-- PASSAGE --

Pour être sûr que la réputation d’intégrité du journaliste n’est pas usurpée, il charge son avocat de contacter la plus importante agence de détectives privés, Milton Security, afin d’enquêter sur lui. Le directeur de l’agence, Dragan Armanskij, va charger des recherches, la jeune Lisbeth Salander.

**Les problèmes de Lisbeth qui est une jeune femme rebelle et perturbée, fantasque et pragmatique, que des avatars familiaux ont conduite en asile psychiatrique, puis amenée à se trouver sous la responsabilité administrative d’un premier tuteur, Palmgren. Alors qu’elle avait rassemblé, grâce à lui, un peu d’équilibre et de confiance en l’espèce humaine, suite à une attaque cérébrale de celui-ci, elle va se retrouver soumise à une véritable ordure, Maître Nils Bjurman qui va abuser d’elle avec une violence inouïe !

-- EXERCICE --
Recopiez le passage de « Pour être sûr » à « une violence inouïe ! » en remplaçant « détectives privés » par « enquêteurs privés ». Les items ne sont d'aucune utilité ici.

[Données de pointage pour le texte et les éléments]
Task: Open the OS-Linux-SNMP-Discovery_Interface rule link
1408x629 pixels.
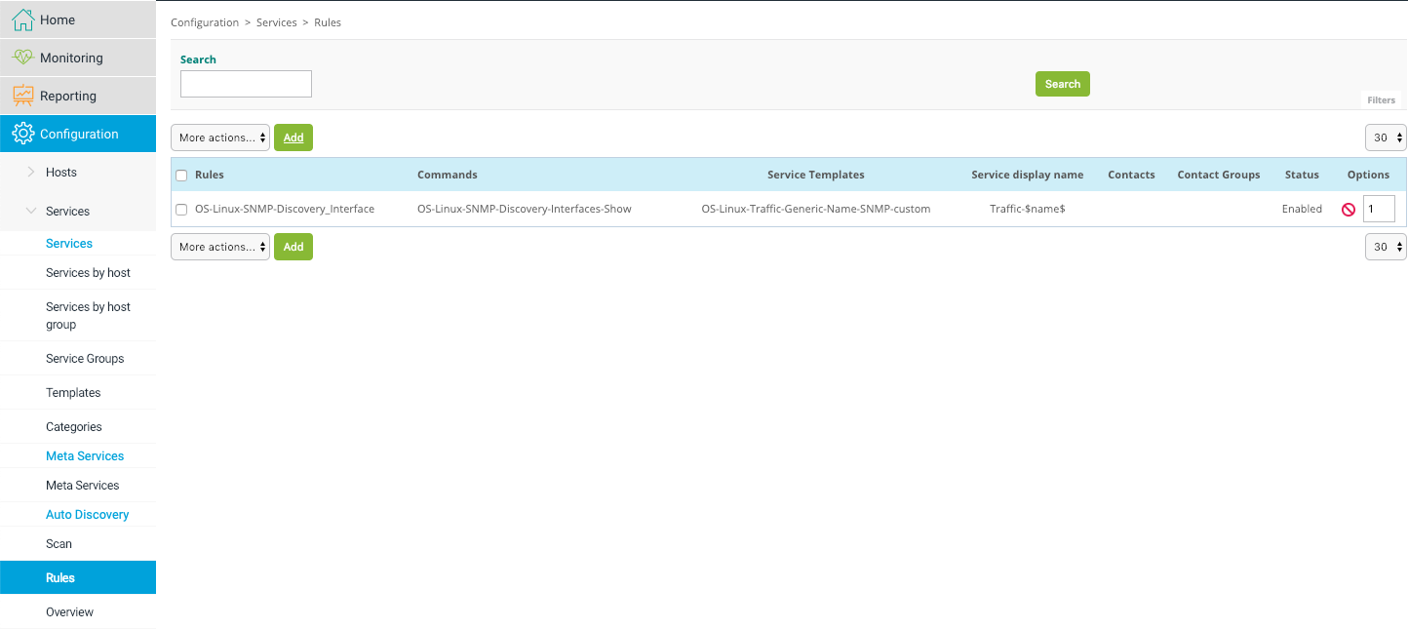Action: coord(285,209)
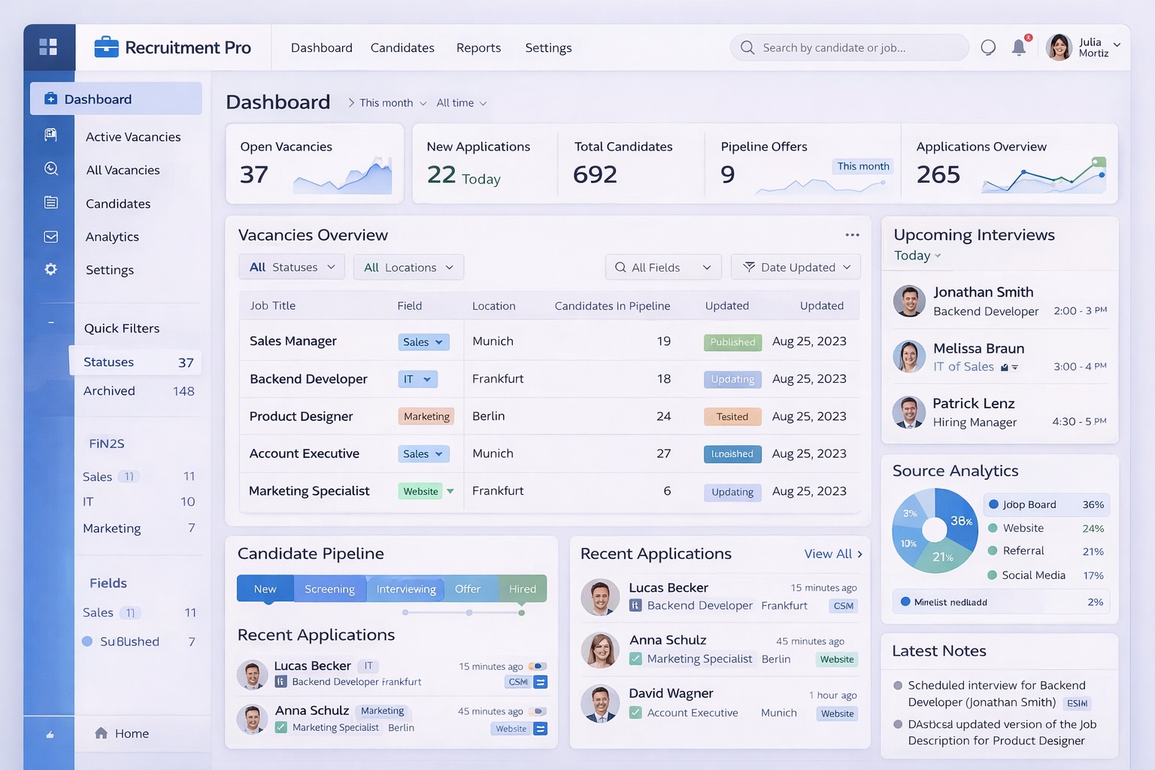Click the All Vacancies search-clock icon
1155x770 pixels.
coord(50,169)
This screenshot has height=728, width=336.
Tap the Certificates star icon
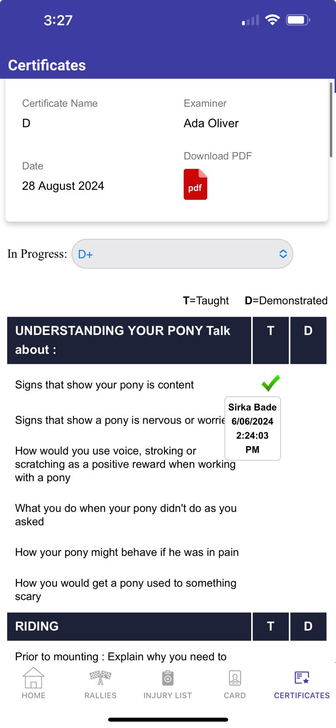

-- CORRIGÉ --
Pour être sûr que la réputation d’intégrité du journaliste n’est pas usurpée, il charge son avocat de contacter la plus importante agence de enquêteurs privés, Milton Security, afin d’enquêter sur lui. Le directeur de l’agence, Dragan Armanskij, va charger des recherches, la jeune Lisbeth Salander.

**Les problèmes de Lisbeth qui est une jeune femme rebelle et perturbée, fantasque et pragmatique, que des avatars familiaux ont conduite en asile psychiatrique, puis amenée à se trouver sous la responsabilité administrative d’un premier tuteur, Palmgren. Alors qu’elle avait rassemblé, grâce à lui, un peu d’équilibre et de confiance en l’espèce humaine, suite à une attaque cérébrale de celui-ci, elle va se retrouver soumise à une véritable ordure, Maître Nils Bjurman qui va abuser d’elle avec une violence inouïe !